Two Sum is the classic hash map complement problem. For each number, ask: "Have I already seen the number that pairs with this one to reach the target?"

Problem

Given an integer array nums and an integer target, return the indices of the two numbers such that they add up to target.

Assumption for the usual LeetCode version:

exactly one answer exists
the same element cannot be used twice

First Attempt

This solution stores numbers we have already seen:

public int[] twoSum(int[] nums, int target) {
    var m = new HashMap<Integer, Integer>();
    m.put(nums[0], 0);

    for (int i = 1; i < nums.length; i++) {
        if (m.containsKey(target - nums[i])) {
            return new int[] { m.get(target - nums[i]), i };
        } else {
            m.put(nums[i], i);
        }
    }

    return new int[] { -1, -1 };
}

The core idea is correct. If the current value is nums[i], then the value we need is:

target - nums[i]

If that complement is already in the map, we have the answer.

What To Tune

The first version preloads nums[0] into the map and starts the loop from index 1. That works when nums has at least one element.

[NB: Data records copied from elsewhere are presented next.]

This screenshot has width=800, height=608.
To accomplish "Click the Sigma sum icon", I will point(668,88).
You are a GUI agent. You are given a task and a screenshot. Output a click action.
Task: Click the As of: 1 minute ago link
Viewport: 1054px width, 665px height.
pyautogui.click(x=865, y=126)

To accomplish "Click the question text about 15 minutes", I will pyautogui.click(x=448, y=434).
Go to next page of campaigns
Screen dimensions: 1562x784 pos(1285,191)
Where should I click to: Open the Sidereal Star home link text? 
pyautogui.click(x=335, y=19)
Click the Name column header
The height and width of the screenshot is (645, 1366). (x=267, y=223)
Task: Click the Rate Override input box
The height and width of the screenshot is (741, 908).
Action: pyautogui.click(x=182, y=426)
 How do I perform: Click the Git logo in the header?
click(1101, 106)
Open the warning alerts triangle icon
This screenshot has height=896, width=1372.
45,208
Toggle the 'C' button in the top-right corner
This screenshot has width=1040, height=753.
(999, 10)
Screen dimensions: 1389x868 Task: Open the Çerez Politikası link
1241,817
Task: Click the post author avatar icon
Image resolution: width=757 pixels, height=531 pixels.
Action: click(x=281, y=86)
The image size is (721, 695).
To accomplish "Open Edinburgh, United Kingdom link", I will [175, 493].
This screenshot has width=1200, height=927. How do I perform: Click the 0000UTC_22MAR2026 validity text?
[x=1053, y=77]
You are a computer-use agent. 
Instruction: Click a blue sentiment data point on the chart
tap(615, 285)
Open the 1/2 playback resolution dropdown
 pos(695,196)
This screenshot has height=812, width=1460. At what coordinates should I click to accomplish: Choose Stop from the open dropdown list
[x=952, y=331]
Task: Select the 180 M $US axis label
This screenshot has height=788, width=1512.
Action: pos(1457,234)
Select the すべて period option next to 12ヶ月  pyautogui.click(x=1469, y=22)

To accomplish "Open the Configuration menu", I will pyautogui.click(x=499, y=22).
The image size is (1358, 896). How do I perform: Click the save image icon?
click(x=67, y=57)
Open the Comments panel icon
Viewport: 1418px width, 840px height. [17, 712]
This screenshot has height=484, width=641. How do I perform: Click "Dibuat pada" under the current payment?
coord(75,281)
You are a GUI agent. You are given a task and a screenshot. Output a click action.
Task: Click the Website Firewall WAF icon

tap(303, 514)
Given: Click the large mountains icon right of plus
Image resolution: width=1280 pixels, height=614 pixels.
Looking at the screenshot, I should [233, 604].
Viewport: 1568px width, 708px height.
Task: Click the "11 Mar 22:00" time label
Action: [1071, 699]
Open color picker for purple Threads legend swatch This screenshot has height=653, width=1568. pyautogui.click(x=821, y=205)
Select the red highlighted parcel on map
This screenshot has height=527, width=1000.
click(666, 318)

A slightly cleaner version starts from index 0 and does the same logic for every element:

compute the complement
check whether the complement was seen earlier
store the current number and index

That also avoids special-casing the first element.

Final Version

import java.util.HashMap;
import java.util.Map;

class Solution {
    public int[] twoSum(int[] nums, int target) {
        Map<Integer, Integer> seen = new HashMap<>();

        for (int i = 0; i < nums.length; i++) {
            int complement = target - nums[i];

            if (seen.containsKey(complement)) {
                return new int[] { seen.get(complement), i };
            }

            seen.put(nums[i], i);
        }

        return new int[] { -1, -1 };
    }
}

Walkthrough

Input:

nums = [2, 7, 11, 15]
target = 9

Steps:

i	nums[i]	complement	seen before check	result
0	2	7	`{}`	store `2 -> 0`
1	7	2	`{2=0}`	return `[0, 1]`

The map stores the past, not the future. That is why the same element cannot accidentally pair with itself.

Duplicate Values

This handles duplicates correctly.

Example:

nums = [3, 3]
target = 6

At index 0, store 3 -> 0.

At index 1, complement is 3, and the map already has index 0.

Return:

[0, 1]

Complexity

Approach	Time	Space
Brute force pair check	`O(n^2)`	`O(1)`
Hash map complement lookup	`O(n)`	`O(n)`

Takeaways

Store values you have already seen with their indices.
For each value, look for target - nums[i].
Check before inserting the current value, so an element is not reused with itself.
This pattern is useful whenever a problem asks whether a prior value can complete the current value.